### Data lines
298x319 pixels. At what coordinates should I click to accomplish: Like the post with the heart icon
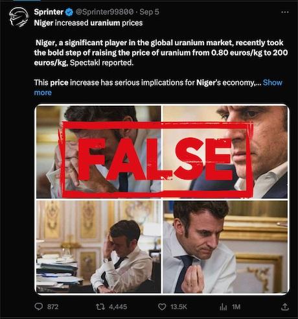(x=162, y=307)
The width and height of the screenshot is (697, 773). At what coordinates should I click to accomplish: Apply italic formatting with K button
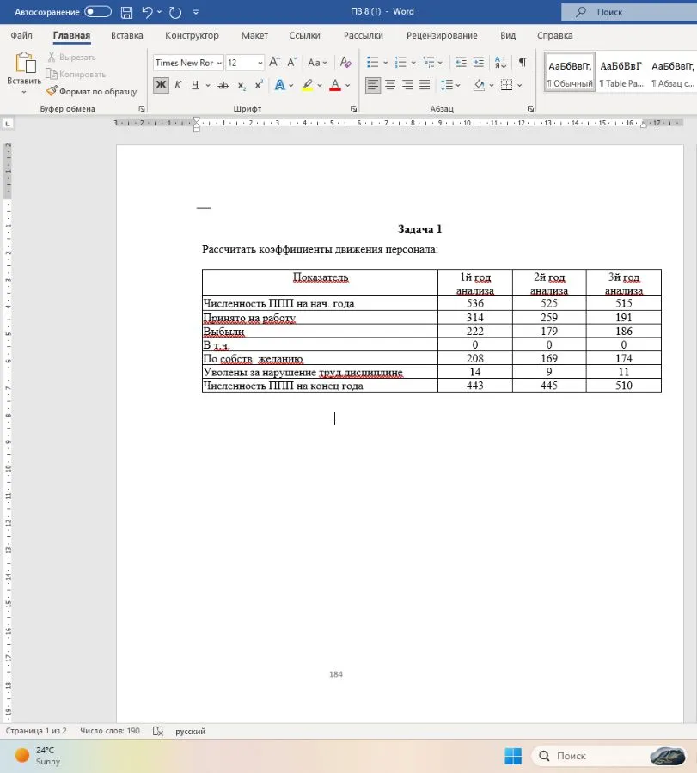178,85
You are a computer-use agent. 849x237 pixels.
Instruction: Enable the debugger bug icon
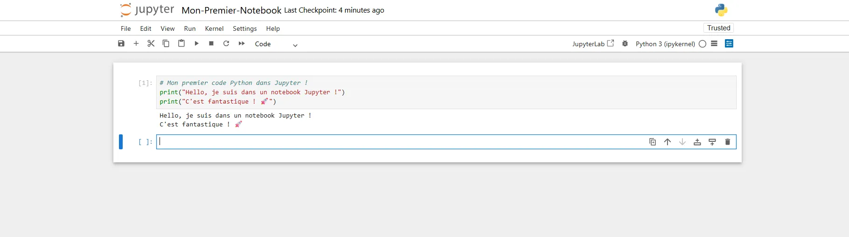click(625, 43)
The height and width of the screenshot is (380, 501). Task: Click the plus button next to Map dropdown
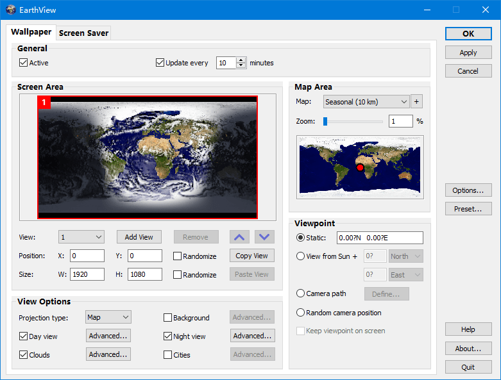[417, 101]
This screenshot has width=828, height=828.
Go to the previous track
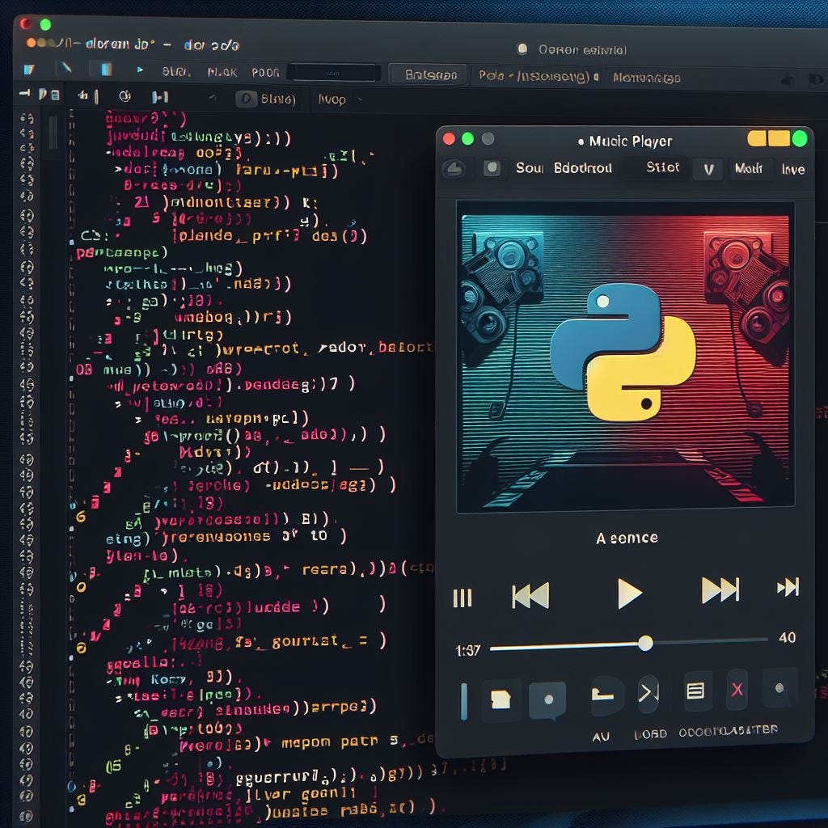[x=530, y=596]
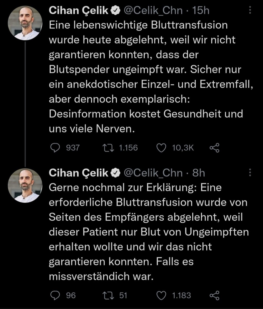Open @Celik_Chn handle on the first tweet

[153, 11]
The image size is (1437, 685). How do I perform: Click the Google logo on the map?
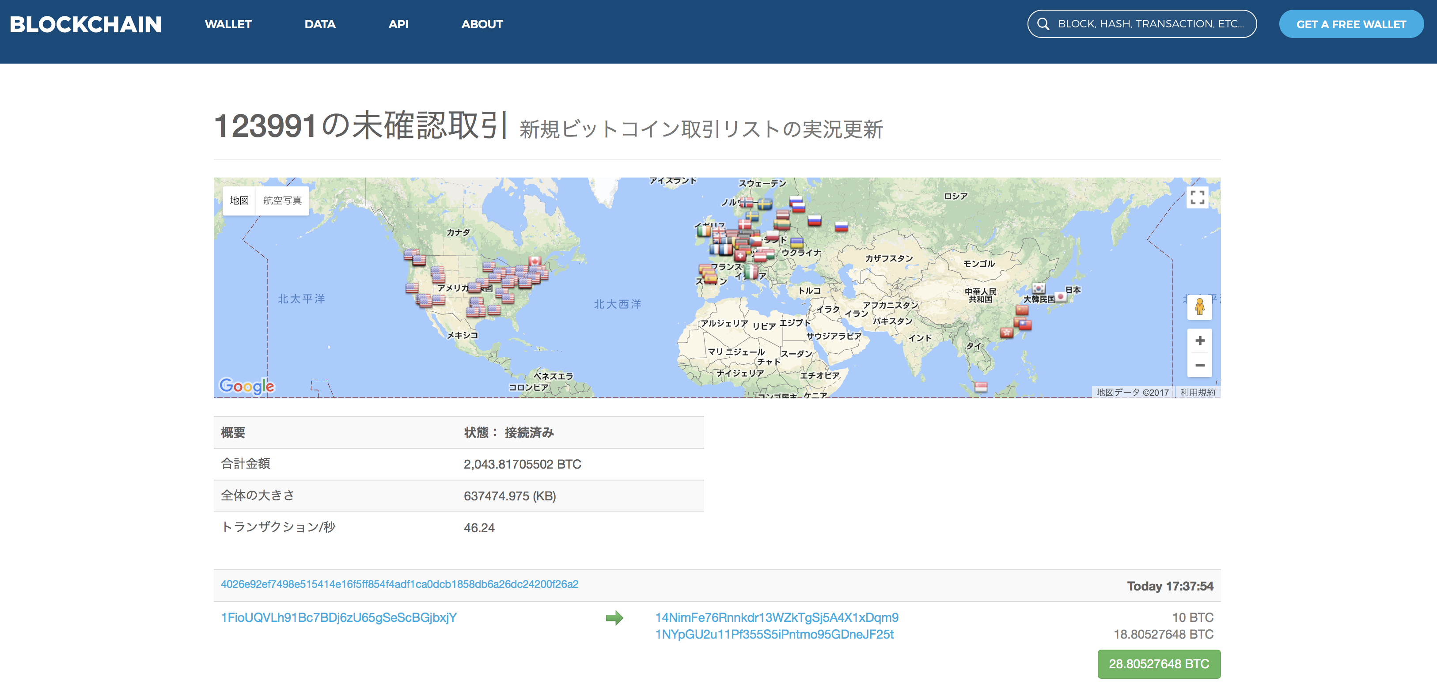[246, 384]
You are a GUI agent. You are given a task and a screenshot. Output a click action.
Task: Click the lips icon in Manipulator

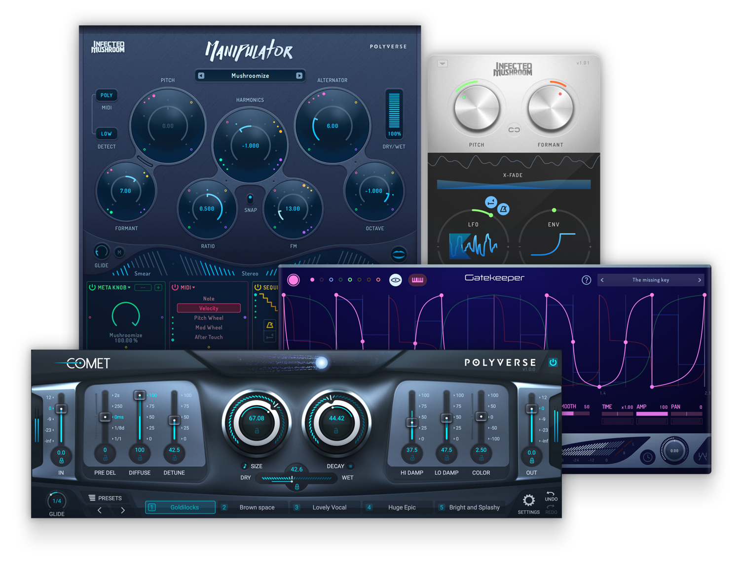point(399,254)
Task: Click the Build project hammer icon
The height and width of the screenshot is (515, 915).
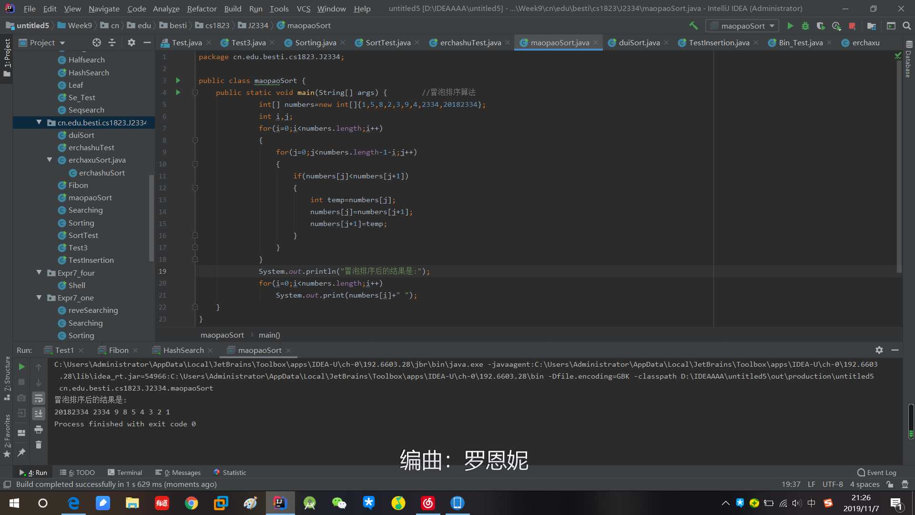Action: click(692, 26)
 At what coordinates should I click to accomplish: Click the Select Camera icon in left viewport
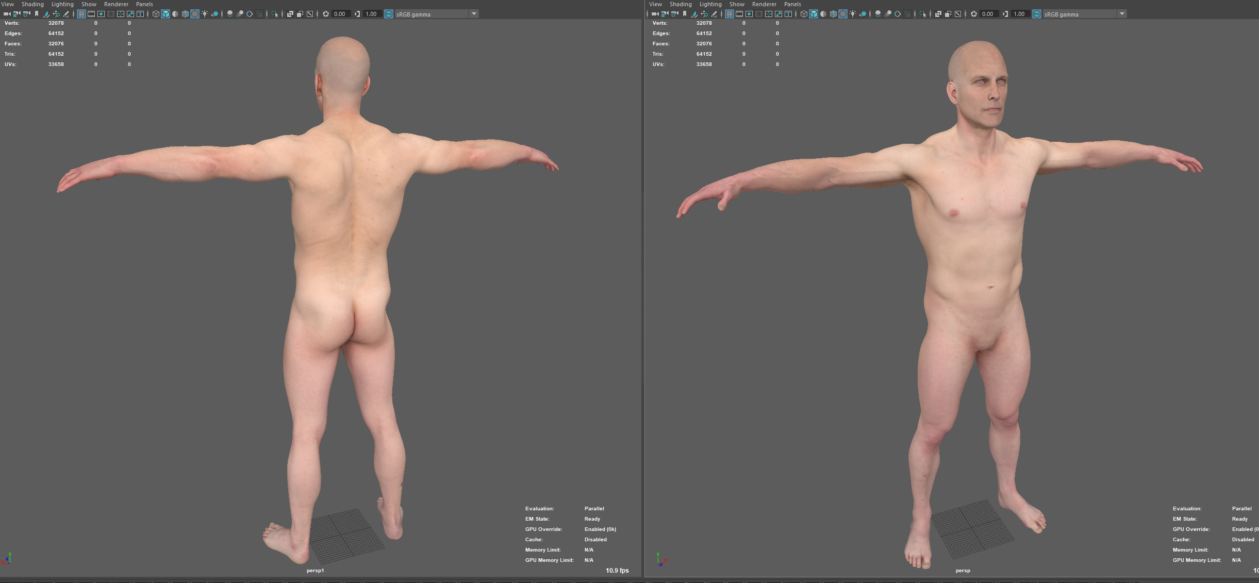click(x=7, y=14)
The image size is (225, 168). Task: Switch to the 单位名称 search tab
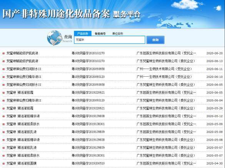click(118, 34)
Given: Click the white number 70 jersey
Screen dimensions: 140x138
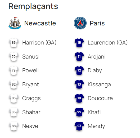Looking at the screenshot, I should (14, 56).
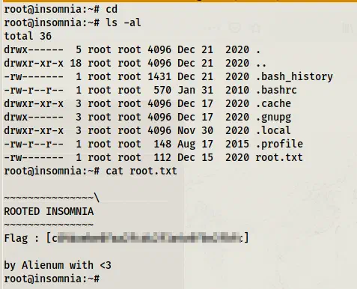
Task: Click the .local directory name
Action: coord(273,130)
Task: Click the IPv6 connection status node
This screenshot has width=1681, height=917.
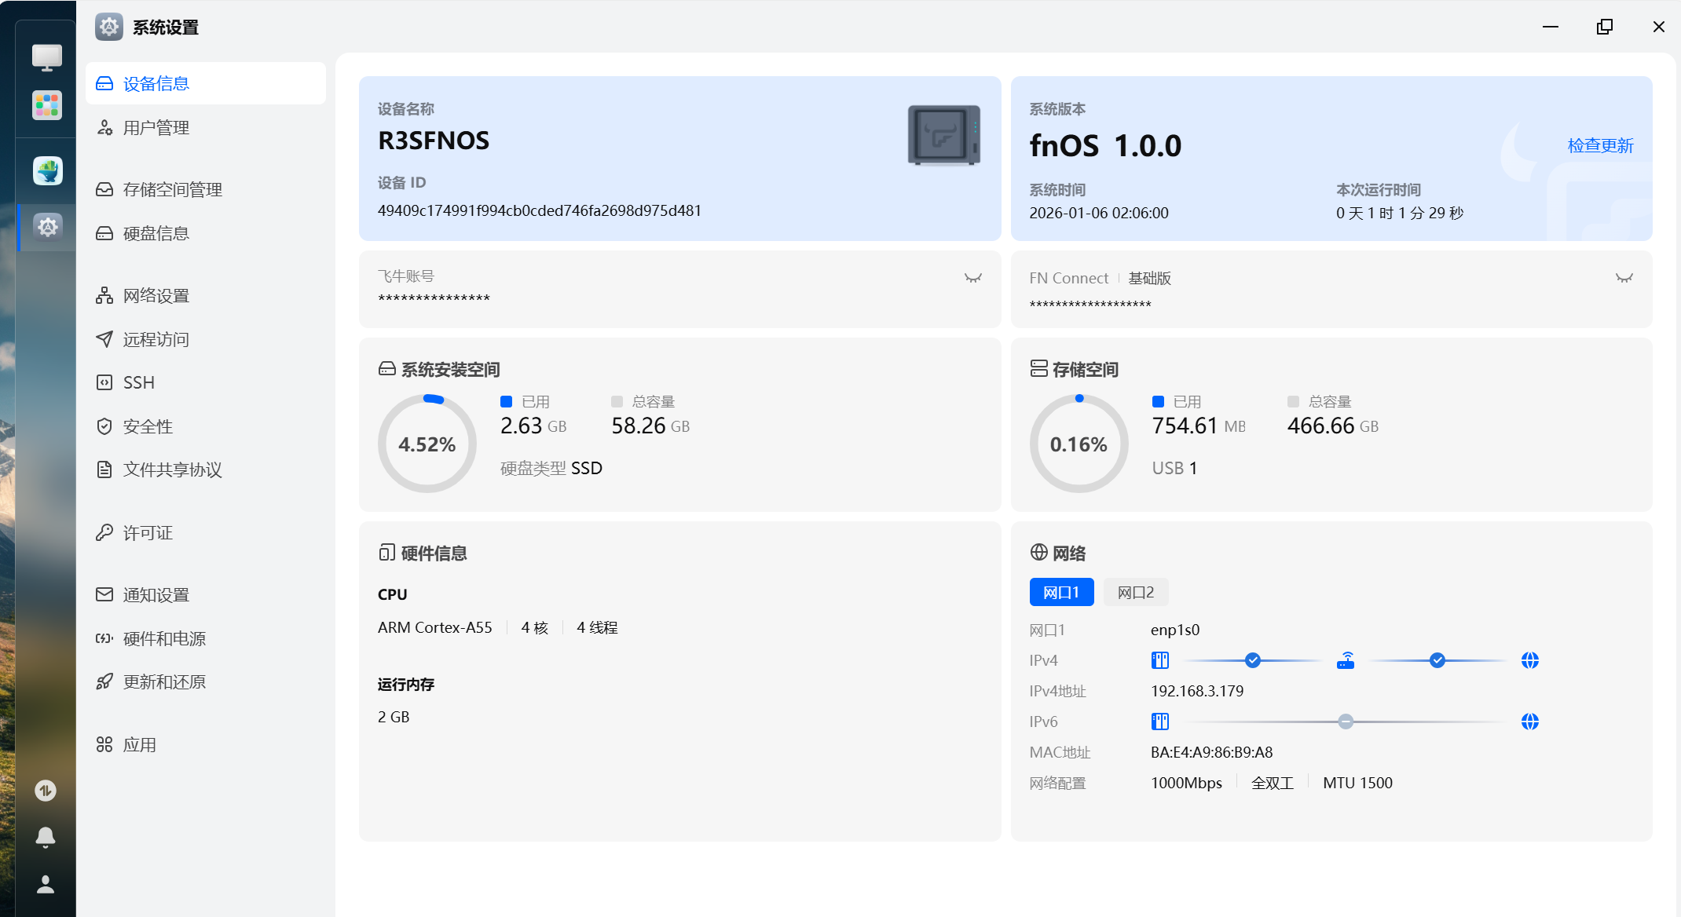Action: 1346,722
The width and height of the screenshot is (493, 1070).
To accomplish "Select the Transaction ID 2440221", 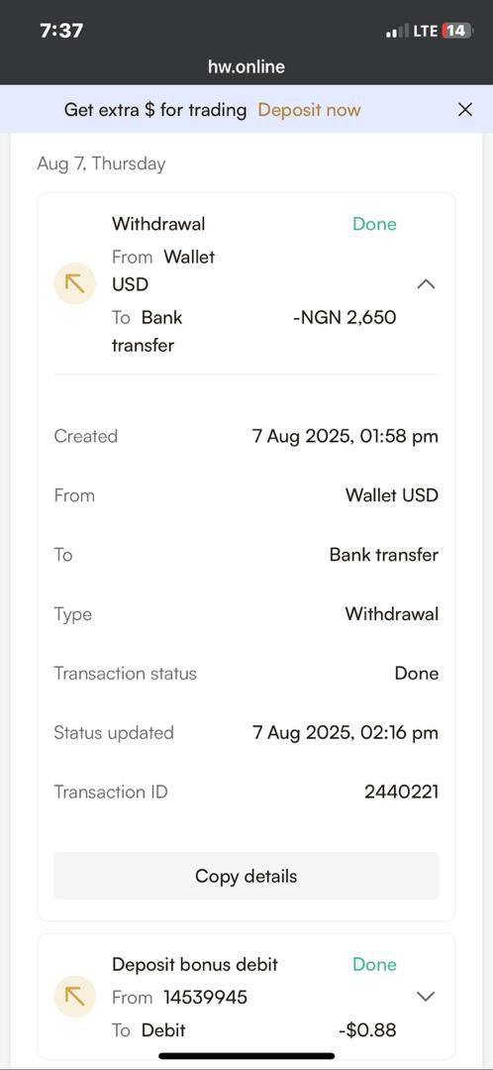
######
Please give again every line of the records from the line with "Task: Click the IPv6 connection status node" through the end of the records, requests included, with each coordinate in the answers multiplied by 0.95 and rounded to a whole number, halves rounded up. Leave the pictures out.

Result:
Task: Click the IPv6 connection status node
This screenshot has width=1681, height=917.
Action: 1279,686
The width and height of the screenshot is (493, 1070).
To accomplish "Select the Transaction ID 2440221", 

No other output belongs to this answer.